Artículo en Inglés | MEDLINE | ID: mdl-38168328

RESUMEN

We construct non-linear machine learning (ML) prediction models for systolic and diastolic blood pressure (SBP, DBP) using demographic and clinical variables and polygenic risk scores (PRSs). We developed a two-model ensemble, consisting of a baseline model, where prediction is based on demographic and clinical variables only, and a genetic model, where we also include PRSs. We evaluate the use of a linear versus a non-linear model at both the baseline and the genetic model levels and assess the improvement in performance when incorporating multiple PRSs. We report the ensemble model's performance as percentage variance explained (PVE) on a held-out test dataset. A non-linear baseline model improved the PVEs from 28.1% to 30.1% (SBP) and 14.3% to 17.4% (DBP) compared with a linear baseline model.

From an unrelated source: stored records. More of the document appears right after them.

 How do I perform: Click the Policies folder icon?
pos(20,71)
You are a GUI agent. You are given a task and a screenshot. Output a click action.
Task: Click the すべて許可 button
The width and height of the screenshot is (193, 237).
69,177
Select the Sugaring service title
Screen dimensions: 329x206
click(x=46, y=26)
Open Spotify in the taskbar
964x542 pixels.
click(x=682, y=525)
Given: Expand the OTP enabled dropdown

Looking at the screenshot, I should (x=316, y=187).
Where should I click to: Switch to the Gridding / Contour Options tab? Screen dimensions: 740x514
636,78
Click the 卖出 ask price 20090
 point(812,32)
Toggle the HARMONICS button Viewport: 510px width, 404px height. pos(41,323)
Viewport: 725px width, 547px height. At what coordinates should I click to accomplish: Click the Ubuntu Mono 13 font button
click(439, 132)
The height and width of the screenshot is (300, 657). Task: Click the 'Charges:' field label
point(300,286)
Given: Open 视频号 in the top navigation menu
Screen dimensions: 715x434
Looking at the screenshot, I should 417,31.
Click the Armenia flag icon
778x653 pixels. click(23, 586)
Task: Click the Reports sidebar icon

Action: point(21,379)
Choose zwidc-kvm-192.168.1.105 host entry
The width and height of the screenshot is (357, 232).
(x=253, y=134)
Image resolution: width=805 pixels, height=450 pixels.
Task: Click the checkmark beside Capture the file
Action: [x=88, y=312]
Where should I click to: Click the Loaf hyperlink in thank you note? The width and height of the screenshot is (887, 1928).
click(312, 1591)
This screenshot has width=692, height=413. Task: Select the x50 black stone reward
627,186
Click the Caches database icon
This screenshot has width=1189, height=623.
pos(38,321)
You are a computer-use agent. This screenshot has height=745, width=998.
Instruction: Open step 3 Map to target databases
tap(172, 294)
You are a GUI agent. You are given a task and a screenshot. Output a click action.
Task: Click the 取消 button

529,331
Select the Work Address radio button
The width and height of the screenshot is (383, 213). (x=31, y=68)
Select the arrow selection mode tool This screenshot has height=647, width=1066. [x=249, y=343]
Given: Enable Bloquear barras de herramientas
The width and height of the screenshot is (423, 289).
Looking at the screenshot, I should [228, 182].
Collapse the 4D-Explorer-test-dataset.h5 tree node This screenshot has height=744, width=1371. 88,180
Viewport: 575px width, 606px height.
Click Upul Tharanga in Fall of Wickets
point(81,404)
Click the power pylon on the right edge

Including seven PRSs in the genetic model computed based on the largest available GWAS of SBP/DBP improved the genetic model PVE from 4.8% to 5.1% (SBP) and 4.7% to 5% (DBP) compared to using a single PRS. Adding additional 14 PRSs computed based on two independent GWASs further increased the genetic model PVE to 6.3% (SBP) and 5.7% (DBP). PVE differed across self-reported race/ethnicity groups, with primarily all non-White groups benefitting from the inclusion of additional PRSs.